RECORDED INFORMATION –

§ §

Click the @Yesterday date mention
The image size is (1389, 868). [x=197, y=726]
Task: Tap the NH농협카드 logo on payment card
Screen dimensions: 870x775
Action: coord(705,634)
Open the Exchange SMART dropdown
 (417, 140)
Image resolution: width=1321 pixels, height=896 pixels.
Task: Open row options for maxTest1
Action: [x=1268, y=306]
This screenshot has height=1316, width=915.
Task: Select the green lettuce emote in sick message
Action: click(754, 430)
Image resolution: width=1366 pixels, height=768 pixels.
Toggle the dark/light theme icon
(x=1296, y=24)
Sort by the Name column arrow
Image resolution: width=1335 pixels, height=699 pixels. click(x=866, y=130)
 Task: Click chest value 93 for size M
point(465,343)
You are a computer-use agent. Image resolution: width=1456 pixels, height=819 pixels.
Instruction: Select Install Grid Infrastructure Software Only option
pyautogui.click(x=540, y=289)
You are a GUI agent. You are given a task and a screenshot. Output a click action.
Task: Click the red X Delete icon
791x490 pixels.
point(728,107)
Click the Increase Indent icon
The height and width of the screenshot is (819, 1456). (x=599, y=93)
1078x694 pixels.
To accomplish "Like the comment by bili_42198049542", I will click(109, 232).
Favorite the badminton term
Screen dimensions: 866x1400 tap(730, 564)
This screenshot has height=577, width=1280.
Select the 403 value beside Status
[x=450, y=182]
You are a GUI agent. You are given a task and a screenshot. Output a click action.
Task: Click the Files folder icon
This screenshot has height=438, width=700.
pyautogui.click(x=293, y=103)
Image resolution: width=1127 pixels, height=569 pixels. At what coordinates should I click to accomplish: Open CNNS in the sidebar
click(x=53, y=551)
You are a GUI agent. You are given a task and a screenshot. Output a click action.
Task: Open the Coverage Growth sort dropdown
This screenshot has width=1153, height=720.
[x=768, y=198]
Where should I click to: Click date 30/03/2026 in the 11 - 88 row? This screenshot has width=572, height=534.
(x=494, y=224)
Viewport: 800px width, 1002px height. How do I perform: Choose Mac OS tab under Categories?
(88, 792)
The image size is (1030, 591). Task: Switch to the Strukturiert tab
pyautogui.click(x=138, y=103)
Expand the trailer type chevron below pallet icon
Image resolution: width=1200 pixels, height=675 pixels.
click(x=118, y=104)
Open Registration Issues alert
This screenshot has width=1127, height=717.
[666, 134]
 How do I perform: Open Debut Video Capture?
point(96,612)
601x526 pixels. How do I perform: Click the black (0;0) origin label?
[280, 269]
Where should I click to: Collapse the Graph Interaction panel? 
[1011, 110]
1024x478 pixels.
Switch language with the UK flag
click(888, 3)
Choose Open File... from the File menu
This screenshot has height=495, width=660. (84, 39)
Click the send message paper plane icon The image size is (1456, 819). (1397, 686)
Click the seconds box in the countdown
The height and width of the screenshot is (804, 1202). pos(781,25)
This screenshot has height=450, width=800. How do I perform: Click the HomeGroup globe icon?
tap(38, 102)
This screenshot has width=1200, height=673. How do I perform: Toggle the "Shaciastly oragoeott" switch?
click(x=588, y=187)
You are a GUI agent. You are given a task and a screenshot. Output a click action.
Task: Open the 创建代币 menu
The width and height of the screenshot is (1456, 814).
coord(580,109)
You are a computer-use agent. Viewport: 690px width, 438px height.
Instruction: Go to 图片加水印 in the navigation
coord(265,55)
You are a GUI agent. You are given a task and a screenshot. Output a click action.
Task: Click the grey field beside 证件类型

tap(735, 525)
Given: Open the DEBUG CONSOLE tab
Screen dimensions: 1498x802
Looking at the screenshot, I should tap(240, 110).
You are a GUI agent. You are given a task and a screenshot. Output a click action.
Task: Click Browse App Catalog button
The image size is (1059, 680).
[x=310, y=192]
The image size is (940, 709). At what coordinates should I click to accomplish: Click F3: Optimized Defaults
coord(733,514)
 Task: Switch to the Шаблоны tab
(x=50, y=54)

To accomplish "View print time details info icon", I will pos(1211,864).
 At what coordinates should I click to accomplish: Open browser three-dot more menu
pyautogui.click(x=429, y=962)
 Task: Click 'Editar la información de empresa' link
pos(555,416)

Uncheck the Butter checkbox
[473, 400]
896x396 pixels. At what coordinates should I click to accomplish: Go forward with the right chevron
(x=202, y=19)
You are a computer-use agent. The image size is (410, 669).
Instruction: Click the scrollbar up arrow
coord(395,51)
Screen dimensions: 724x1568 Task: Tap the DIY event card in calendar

§ §

REQUIRED WORK – Could you present every item above as a Markdown table with the columns Row and Line, numbering each row and leaving out blank lines?

SOLUTION TO THE PROBLEM –
| Row | Line |
|---|---|
| 1 | Click the @Yesterday date mention |
| 2 | The image size is (1389, 868). [x=197, y=726] |
| 3 | Task: Tap the NH농협카드 logo on payment card |
| 4 | Screen dimensions: 870x775 |
| 5 | Action: coord(705,634) |
| 6 | Open the Exchange SMART dropdown |
| 7 |  (417, 140) |
| 8 | Image resolution: width=1321 pixels, height=896 pixels. |
| 9 | Task: Open row options for maxTest1 |
| 10 | Action: [x=1268, y=306] |
| 11 | This screenshot has height=1316, width=915. |
| 12 | Task: Select the green lettuce emote in sick message |
| 13 | Action: click(754, 430) |
| 14 | Image resolution: width=1366 pixels, height=768 pixels. |
| 15 | Toggle the dark/light theme icon |
| 16 | (x=1296, y=24) |
| 17 | Sort by the Name column arrow |
| 18 | Image resolution: width=1335 pixels, height=699 pixels. click(x=866, y=130) |
| 19 |  Task: Click chest value 93 for size M |
| 20 | point(465,343) |
| 21 | You are a computer-use agent. Image resolution: width=1456 pixels, height=819 pixels. |
| 22 | Instruction: Select Install Grid Infrastructure Software Only option |
| 23 | pyautogui.click(x=540, y=289) |
| 24 | You are a GUI agent. You are given a task and a screenshot. Output a click action. |
| 25 | Task: Click the red X Delete icon |
| 26 | 791x490 pixels. |
| 27 | point(728,107) |
| 28 | Click the Increase Indent icon |
| 29 | The height and width of the screenshot is (819, 1456). (x=599, y=93) |
| 30 | 1078x694 pixels. |
| 31 | To accomplish "Like the comment by bili_42198049542", I will click(109, 232). |
| 32 | Favorite the badminton term |
| 33 | Screen dimensions: 866x1400 tap(730, 564) |
| 34 | This screenshot has height=577, width=1280. |
| 35 | Select the 403 value beside Status |
| 36 | [x=450, y=182] |
| 37 | You are a GUI agent. You are given a task and a screenshot. Output a click action. |
| 38 | Task: Click the Files folder icon |
| 39 | This screenshot has height=438, width=700. |
| 40 | pyautogui.click(x=293, y=103) |
| 41 | Image resolution: width=1127 pixels, height=569 pixels. At what coordinates should I click to accomplish: Open CNNS in the sidebar |
| 42 | click(x=53, y=551) |
| 43 | You are a GUI agent. You are given a task and a screenshot. Output a click action. |
| 44 | Task: Open the Coverage Growth sort dropdown |
| 45 | This screenshot has width=1153, height=720. |
| 46 | [x=768, y=198] |
| 47 | Where should I click to: Click date 30/03/2026 in the 11 - 88 row? This screenshot has width=572, height=534. |
| 48 | (x=494, y=224) |
| 49 | Viewport: 800px width, 1002px height. How do I perform: Choose Mac OS tab under Categories? |
| 50 | (88, 792) |
| 51 | The image size is (1030, 591). Task: Switch to the Strukturiert tab |
| 52 | pyautogui.click(x=138, y=103) |
| 53 | Expand the trailer type chevron below pallet icon |
| 54 | Image resolution: width=1200 pixels, height=675 pixels. |
| 55 | click(x=118, y=104) |
| 56 | Open Registration Issues alert |
| 57 | This screenshot has width=1127, height=717. |
| 58 | [666, 134] |
| 59 |  How do I perform: Open Debut Video Capture? |
| 60 | point(96,612) |
| 61 | 601x526 pixels. How do I perform: Click the black (0;0) origin label? |
| 62 | [280, 269] |
| 63 | Where should I click to: Collapse the Graph Interaction panel?  |
| 64 | [1011, 110] |
| 65 | 1024x478 pixels. |
| 66 | Switch language with the UK flag |
| 67 | click(888, 3) |
| 68 | Choose Open File... from the File menu |
| 69 | This screenshot has height=495, width=660. (84, 39) |
| 70 | Click the send message paper plane icon The image size is (1456, 819). (1397, 686) |
| 71 | Click the seconds box in the countdown |
| 72 | The height and width of the screenshot is (804, 1202). pos(781,25) |
| 73 | This screenshot has height=450, width=800. How do I perform: Click the HomeGroup globe icon? |
| 74 | tap(38, 102) |
| 75 | This screenshot has width=1200, height=673. How do I perform: Toggle the "Shaciastly oragoeott" switch? |
| 76 | click(x=588, y=187) |
| 77 | You are a GUI agent. You are given a task and a screenshot. Output a click action. |
| 78 | Task: Open the 创建代币 menu |
| 79 | The width and height of the screenshot is (1456, 814). |
| 80 | coord(580,109) |
| 81 | You are a computer-use agent. Viewport: 690px width, 438px height. |
| 82 | Instruction: Go to 图片加水印 in the navigation |
| 83 | coord(265,55) |
| 84 | You are a GUI agent. You are given a task and a screenshot. Output a click action. |
| 85 | Task: Click the grey field beside 证件类型 |
| 86 | tap(735, 525) |
| 87 | Given: Open the DEBUG CONSOLE tab |
| 88 | Screen dimensions: 1498x802 |
| 89 | Looking at the screenshot, I should tap(240, 110). |
| 90 | You are a GUI agent. You are given a task and a screenshot. Output a click action. |
| 91 | Task: Click Browse App Catalog button |
| 92 | The image size is (1059, 680). |
| 93 | [x=310, y=192] |
| 94 | The image size is (940, 709). At what coordinates should I click to accomplish: Click F3: Optimized Defaults |
| 95 | coord(733,514) |
| 96 |  Task: Switch to the Шаблоны tab |
| 97 | (x=50, y=54) |
| 98 | To accomplish "View print time details info icon", I will pos(1211,864). |
| 99 |  At what coordinates should I click to accomplish: Open browser three-dot more menu |
| 100 | pyautogui.click(x=429, y=962) |
| 101 |  Task: Click 'Editar la información de empresa' link |
| 102 | pos(555,416) |
| 103 | Uncheck the Butter checkbox |
| 104 | [473, 400] |
| 105 | 896x396 pixels. At what coordinates should I click to accomplish: Go forward with the right chevron |
| 106 | (x=202, y=19) |
| 107 | You are a computer-use agent. The image size is (410, 669). |
| 108 | Instruction: Click the scrollbar up arrow |
| 109 | coord(395,51) |
| 110 | Screen dimensions: 724x1568 Task: Tap the DIY event card in calendar |